***** WORKING DATA
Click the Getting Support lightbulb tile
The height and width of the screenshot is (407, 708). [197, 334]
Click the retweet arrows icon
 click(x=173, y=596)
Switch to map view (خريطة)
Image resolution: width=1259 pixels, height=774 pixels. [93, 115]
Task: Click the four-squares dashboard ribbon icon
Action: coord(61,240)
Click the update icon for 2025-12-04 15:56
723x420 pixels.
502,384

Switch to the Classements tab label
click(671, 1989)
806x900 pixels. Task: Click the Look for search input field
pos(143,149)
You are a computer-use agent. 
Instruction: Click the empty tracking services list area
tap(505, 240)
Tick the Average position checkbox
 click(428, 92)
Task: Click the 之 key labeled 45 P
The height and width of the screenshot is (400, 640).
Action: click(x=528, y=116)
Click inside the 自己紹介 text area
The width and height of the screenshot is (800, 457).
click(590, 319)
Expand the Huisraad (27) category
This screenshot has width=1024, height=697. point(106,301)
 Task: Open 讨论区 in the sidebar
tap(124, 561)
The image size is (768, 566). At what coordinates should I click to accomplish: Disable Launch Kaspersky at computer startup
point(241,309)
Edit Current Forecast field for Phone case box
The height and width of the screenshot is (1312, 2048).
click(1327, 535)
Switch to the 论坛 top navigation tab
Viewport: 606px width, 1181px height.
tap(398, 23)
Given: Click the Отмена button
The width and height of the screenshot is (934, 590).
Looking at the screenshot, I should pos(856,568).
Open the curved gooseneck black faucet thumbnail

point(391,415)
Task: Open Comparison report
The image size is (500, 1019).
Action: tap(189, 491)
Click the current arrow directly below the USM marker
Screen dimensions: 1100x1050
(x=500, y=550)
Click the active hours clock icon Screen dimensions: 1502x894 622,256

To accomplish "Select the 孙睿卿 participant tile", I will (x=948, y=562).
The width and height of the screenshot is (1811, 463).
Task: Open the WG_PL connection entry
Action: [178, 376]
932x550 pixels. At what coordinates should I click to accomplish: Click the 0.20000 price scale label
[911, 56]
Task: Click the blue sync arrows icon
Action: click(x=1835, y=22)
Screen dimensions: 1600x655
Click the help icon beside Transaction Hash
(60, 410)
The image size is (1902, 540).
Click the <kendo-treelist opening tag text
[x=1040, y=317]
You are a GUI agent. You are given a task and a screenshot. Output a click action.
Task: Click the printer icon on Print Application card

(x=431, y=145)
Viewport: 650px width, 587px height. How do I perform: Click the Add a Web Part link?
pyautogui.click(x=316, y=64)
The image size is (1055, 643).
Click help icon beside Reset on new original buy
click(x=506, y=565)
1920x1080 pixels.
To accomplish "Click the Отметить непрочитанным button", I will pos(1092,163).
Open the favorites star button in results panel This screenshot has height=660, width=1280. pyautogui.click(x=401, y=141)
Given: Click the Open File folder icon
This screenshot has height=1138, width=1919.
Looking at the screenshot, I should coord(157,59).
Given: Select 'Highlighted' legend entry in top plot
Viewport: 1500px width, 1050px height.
**********
Would you copy every line from the listing above that has the string "button" in it?

ANSWER TO THE PROBLEM:
Given: Click the Отмена button
To accomplish "Click the Отметить непрочитанным button", I will pos(1092,163).
Open the favorites star button in results panel This screenshot has height=660, width=1280. pyautogui.click(x=401, y=141)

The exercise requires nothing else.